== Data for this task

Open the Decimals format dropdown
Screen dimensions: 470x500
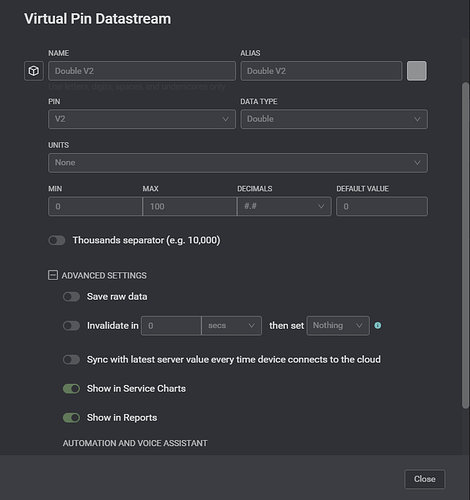click(284, 206)
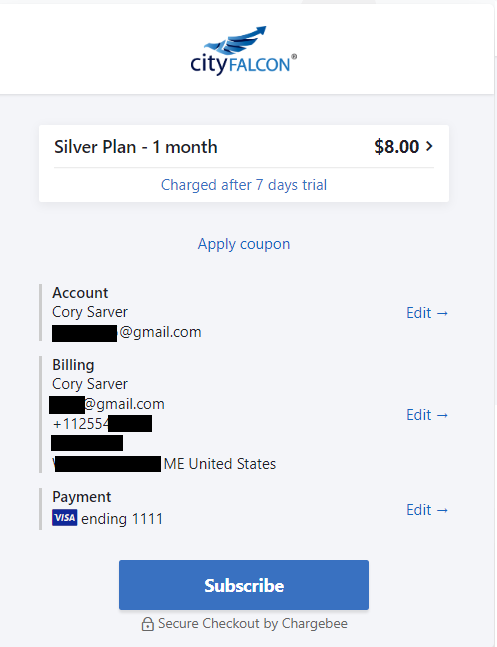Select the Billing heading
Screen dimensions: 497x647
click(x=73, y=365)
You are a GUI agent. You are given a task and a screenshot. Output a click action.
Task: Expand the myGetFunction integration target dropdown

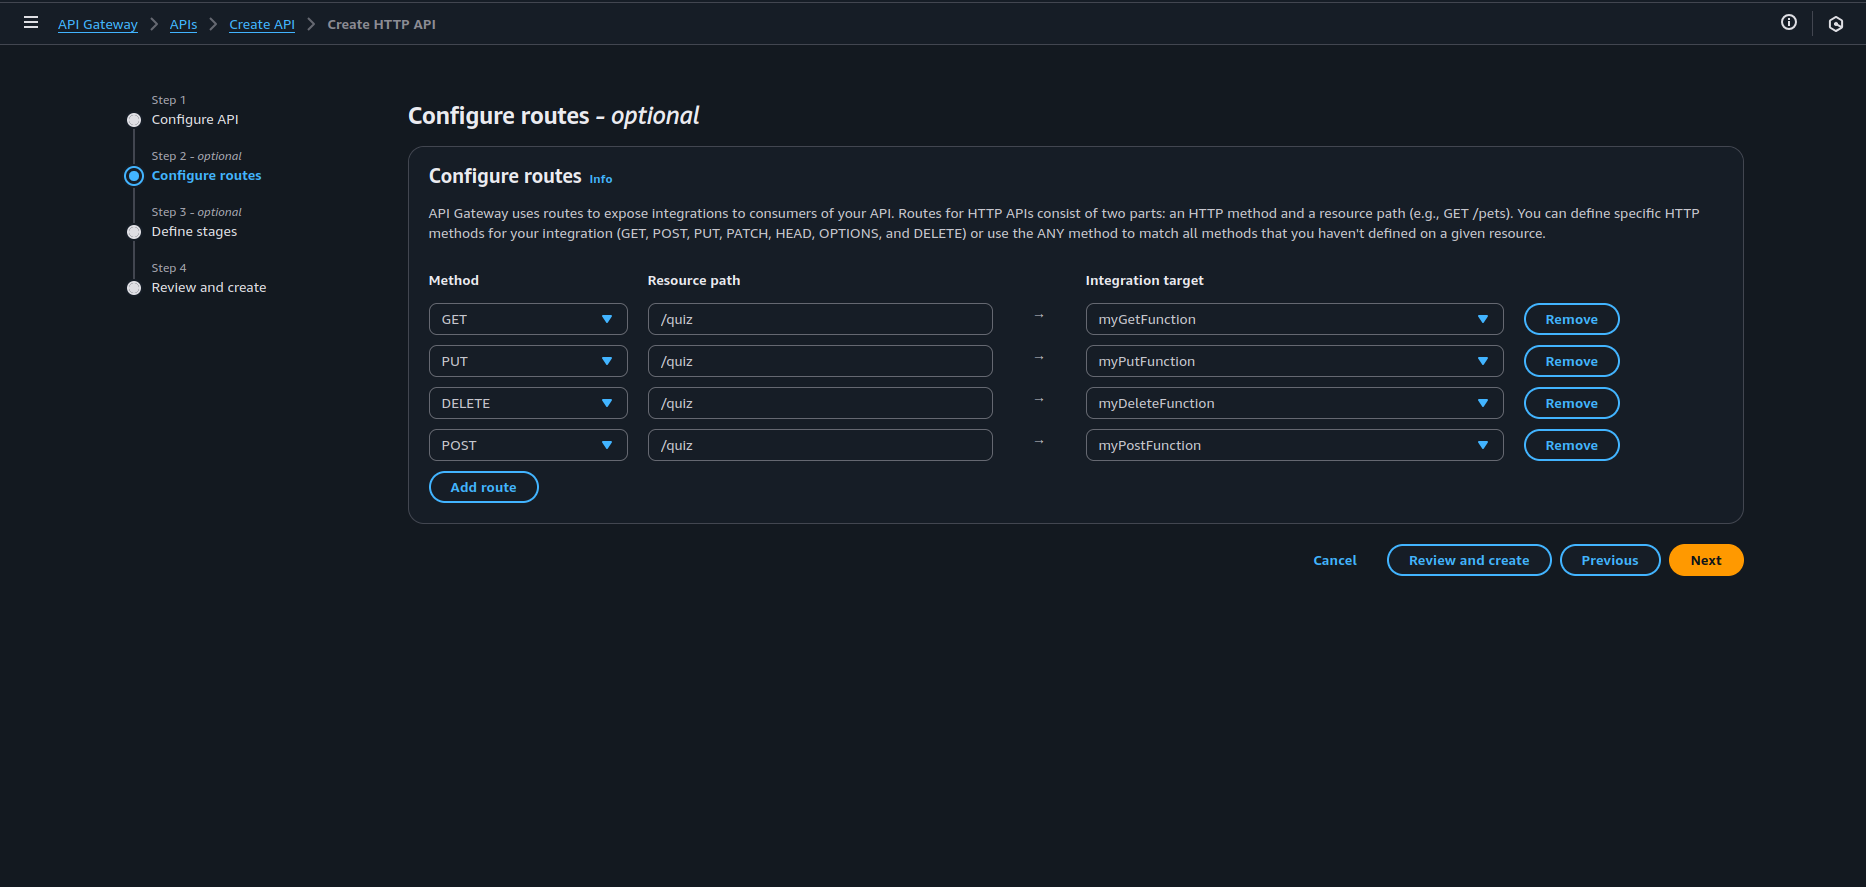point(1293,319)
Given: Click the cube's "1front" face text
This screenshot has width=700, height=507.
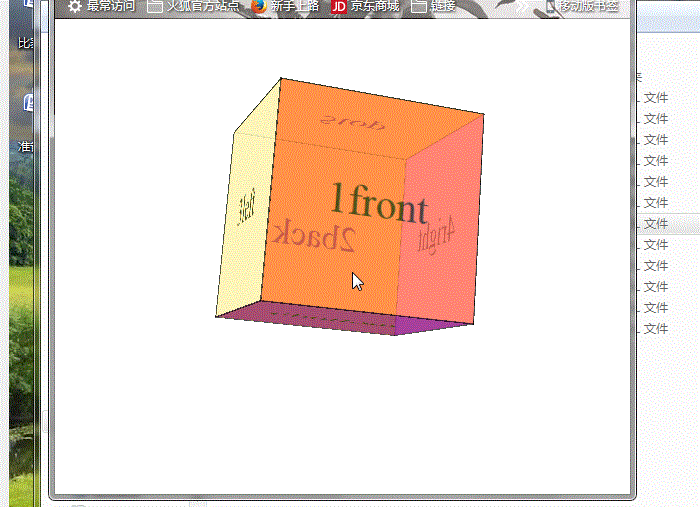Looking at the screenshot, I should tap(379, 203).

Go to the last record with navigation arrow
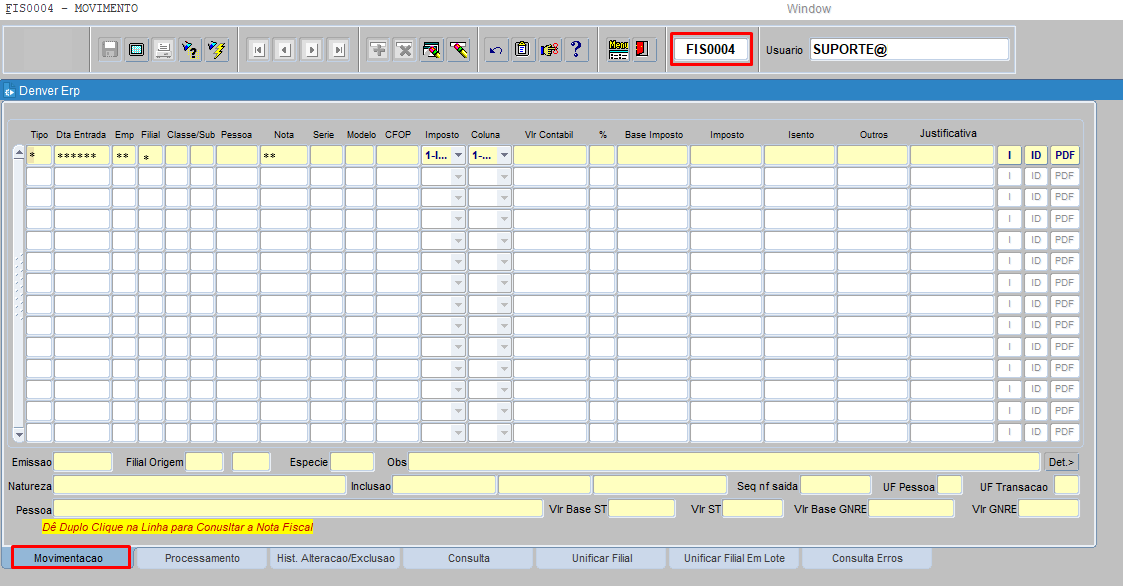(339, 50)
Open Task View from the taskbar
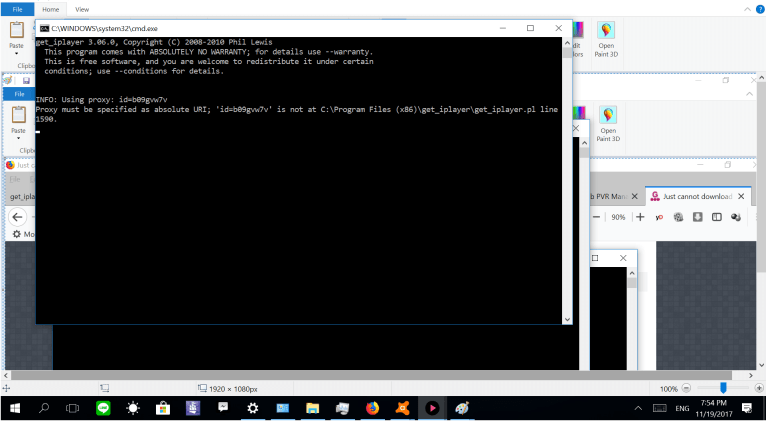Screen dimensions: 766x431 pos(73,408)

====

Work to complete ->
Each line, from the beginning of the listing to the line bearing "You are a GUI" inclusive, should be copied exactly; the pictures stay out.

Task answer ->
Open the Decimals format dropdown
Screen dimensions: 470x500
click(284, 206)
Select the Billing heading
Screen dimensions: 497x647
click(x=73, y=365)
You are a GUI agent. You are given a task and a screenshot. Output a click action.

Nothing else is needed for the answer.